# TASK BRIEF
Line by line, return the material below exactly as it reads.

# RECORDS PROVIDED
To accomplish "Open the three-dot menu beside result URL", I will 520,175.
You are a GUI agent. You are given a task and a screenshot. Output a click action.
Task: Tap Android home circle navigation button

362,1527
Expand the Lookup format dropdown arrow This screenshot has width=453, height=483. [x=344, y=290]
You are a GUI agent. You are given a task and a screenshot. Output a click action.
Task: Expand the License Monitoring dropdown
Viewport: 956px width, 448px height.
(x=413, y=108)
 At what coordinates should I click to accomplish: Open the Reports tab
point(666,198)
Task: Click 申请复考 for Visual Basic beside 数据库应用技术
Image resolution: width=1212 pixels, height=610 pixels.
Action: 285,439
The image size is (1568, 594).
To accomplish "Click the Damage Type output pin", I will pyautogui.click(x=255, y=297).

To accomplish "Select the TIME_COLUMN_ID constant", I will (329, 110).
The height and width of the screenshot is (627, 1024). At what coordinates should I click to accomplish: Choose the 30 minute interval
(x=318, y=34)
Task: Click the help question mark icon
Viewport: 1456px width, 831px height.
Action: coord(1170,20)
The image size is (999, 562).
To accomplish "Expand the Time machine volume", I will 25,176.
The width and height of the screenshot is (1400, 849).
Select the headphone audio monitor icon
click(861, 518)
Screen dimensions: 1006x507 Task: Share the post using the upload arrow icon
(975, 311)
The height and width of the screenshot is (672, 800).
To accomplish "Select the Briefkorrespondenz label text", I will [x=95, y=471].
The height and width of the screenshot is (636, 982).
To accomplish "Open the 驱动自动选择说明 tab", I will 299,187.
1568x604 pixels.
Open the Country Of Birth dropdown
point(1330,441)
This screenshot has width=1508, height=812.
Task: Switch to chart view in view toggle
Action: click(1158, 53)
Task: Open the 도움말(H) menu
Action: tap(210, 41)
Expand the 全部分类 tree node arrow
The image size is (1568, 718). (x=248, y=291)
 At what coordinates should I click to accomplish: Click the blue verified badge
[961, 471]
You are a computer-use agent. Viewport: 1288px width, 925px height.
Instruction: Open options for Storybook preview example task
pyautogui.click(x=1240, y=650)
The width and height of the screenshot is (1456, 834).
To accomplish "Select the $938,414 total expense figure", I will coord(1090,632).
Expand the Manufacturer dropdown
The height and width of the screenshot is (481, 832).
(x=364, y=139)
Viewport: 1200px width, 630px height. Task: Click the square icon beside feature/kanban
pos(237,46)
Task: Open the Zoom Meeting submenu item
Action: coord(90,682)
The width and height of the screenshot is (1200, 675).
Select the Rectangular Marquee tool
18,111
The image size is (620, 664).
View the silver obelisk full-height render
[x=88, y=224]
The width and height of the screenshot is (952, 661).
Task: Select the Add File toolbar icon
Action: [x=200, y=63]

# TASK ANSWER
To accomplish "Open the three-dot menu beside result URL", I will 520,175.
You are a GUI agent. You are given a task and a screenshot. Output a click action.
Task: Tap Android home circle navigation button

362,1527
Expand the Lookup format dropdown arrow This screenshot has width=453, height=483. [x=344, y=290]
You are a GUI agent. You are given a task and a screenshot. Output a click action.
Task: Expand the License Monitoring dropdown
Viewport: 956px width, 448px height.
(x=413, y=108)
 At what coordinates should I click to accomplish: Open the Reports tab
point(666,198)
Task: Click 申请复考 for Visual Basic beside 数据库应用技术
Image resolution: width=1212 pixels, height=610 pixels.
Action: 285,439
The image size is (1568, 594).
To accomplish "Click the Damage Type output pin", I will pyautogui.click(x=255, y=297).

To accomplish "Select the TIME_COLUMN_ID constant", I will (329, 110).
The height and width of the screenshot is (627, 1024). At what coordinates should I click to accomplish: Choose the 30 minute interval
(x=318, y=34)
Task: Click the help question mark icon
Viewport: 1456px width, 831px height.
Action: coord(1170,20)
The image size is (999, 562).
To accomplish "Expand the Time machine volume", I will 25,176.
The width and height of the screenshot is (1400, 849).
Select the headphone audio monitor icon
click(861, 518)
Screen dimensions: 1006x507 Task: Share the post using the upload arrow icon
(975, 311)
The height and width of the screenshot is (672, 800).
To accomplish "Select the Briefkorrespondenz label text", I will [x=95, y=471].
The height and width of the screenshot is (636, 982).
To accomplish "Open the 驱动自动选择说明 tab", I will 299,187.
1568x604 pixels.
Open the Country Of Birth dropdown
point(1330,441)
This screenshot has width=1508, height=812.
Task: Switch to chart view in view toggle
Action: click(1158, 53)
Task: Open the 도움말(H) menu
Action: tap(210, 41)
Expand the 全部分类 tree node arrow
The image size is (1568, 718). (x=248, y=291)
 At what coordinates should I click to accomplish: Click the blue verified badge
[961, 471]
You are a computer-use agent. Viewport: 1288px width, 925px height.
Instruction: Open options for Storybook preview example task
pyautogui.click(x=1240, y=650)
The width and height of the screenshot is (1456, 834).
To accomplish "Select the $938,414 total expense figure", I will coord(1090,632).
Expand the Manufacturer dropdown
The height and width of the screenshot is (481, 832).
(x=364, y=139)
Viewport: 1200px width, 630px height. Task: Click the square icon beside feature/kanban
pos(237,46)
Task: Open the Zoom Meeting submenu item
Action: coord(90,682)
The width and height of the screenshot is (1200, 675).
Select the Rectangular Marquee tool
18,111
The image size is (620, 664).
View the silver obelisk full-height render
[x=88, y=224]
The width and height of the screenshot is (952, 661).
Task: Select the Add File toolbar icon
Action: [x=200, y=63]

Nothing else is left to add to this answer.